Le tue istruzioni:
Quali persone sono chiamate per nome nel passo sulla canzone "I Know What Love Is"? Elencale tutte.

Passo da esaminare:
○ ○ ○ ○
Composta da Goodwin in memoria di sua nonna, defunta durante l’epidemia di COVID, il cantante dei Good Old War ha collaborato con il nostro Jay Parkin per rimpolpare l’ossatura della canzone e trasformarla in un brano completo. Dopo aver perfezionato la canzone e aver registrato diversi brani, però, questo duo non si è fermato.
Con una canzone finita tra le mani, Goodwin e Parkin hanno contattato artisti di tutto il mondo (musicisti Taylor, cantanti, compositori e tecnici del suono) in modo che potessero dare il loro contributo al brano. C’è chi ha aggiunto parti di chitarra, basso o tastiera, mentre altri hanno prestato le loro voci per cantare il testo o fare da coro. Alla fine più di 50 artisti hanno contribuito al progetto, tra cui Zac Brown, KT Tunstall, Jason Mraz e molti altri, inviando centinaia di brani trasformati poi da Gabriel O’Brien, il talentuoso tecnico del suono e mago della registrazione che collabora di frequente con la Taylor. Grazie al suo sforzo eroico, la canzone è diventata un singolo accompagnato da un video musicale.
Al momento della pubblicazione di questa storia, “I Know What Love Is” ha totalizzato più di un milione di riproduzioni su Spotify e altre centinaia di migliaia su altre piattaforme. È stata trasmessa anche da molte stazioni radio in tutti gli Stati Uniti ed è stata citata in riviste del calibro di American Songwriter.
○ ○ ○ ○
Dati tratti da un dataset

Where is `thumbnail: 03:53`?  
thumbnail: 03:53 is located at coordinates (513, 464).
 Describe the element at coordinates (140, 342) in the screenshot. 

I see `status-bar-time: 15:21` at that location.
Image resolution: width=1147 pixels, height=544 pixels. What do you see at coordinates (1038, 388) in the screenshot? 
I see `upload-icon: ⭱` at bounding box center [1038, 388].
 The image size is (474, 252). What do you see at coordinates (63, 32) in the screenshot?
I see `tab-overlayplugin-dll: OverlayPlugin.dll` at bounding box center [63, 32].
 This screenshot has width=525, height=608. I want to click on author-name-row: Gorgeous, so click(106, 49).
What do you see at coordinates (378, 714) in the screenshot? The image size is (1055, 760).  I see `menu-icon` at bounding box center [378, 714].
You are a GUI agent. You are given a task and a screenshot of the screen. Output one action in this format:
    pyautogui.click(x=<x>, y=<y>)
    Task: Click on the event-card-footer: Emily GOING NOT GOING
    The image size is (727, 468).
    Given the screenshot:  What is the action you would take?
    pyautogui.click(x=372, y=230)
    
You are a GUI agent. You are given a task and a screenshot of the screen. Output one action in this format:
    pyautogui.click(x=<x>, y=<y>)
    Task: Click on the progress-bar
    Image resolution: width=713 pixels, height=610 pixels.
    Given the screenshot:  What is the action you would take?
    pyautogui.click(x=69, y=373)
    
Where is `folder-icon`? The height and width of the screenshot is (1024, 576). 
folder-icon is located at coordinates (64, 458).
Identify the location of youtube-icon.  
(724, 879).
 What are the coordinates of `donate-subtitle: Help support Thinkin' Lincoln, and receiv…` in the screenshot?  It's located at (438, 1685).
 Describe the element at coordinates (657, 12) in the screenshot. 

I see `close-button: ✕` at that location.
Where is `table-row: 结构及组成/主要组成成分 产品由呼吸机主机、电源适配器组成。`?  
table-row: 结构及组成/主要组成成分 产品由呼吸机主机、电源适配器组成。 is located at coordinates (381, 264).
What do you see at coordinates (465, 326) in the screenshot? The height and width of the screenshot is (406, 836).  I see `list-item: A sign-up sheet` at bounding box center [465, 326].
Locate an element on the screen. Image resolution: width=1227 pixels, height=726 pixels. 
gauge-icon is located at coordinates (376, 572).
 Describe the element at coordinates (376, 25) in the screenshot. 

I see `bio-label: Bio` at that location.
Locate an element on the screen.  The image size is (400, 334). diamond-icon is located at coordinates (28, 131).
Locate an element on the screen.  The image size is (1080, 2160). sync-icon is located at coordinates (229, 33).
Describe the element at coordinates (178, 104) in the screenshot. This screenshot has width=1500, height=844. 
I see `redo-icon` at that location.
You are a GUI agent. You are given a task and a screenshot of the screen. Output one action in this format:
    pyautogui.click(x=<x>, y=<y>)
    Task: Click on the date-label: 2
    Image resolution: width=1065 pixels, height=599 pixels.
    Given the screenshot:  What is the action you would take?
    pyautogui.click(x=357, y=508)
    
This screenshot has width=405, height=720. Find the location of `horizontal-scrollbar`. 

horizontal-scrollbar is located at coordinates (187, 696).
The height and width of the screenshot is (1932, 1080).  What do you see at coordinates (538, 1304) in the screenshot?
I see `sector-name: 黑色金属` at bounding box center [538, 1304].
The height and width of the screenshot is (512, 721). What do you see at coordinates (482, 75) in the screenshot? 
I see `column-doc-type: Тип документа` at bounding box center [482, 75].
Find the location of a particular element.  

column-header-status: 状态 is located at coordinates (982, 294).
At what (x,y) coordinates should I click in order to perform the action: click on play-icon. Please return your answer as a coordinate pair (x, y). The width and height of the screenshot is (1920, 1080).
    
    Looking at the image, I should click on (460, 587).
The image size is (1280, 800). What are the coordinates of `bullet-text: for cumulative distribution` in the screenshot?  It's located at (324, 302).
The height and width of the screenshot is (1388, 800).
○ ○ ○ ○
Soluzione scritta:
- Goodwin
- Jay Parkin
- Zac Brown
- KT Tunstall
- Jason Mraz
- Gabriel O'Brien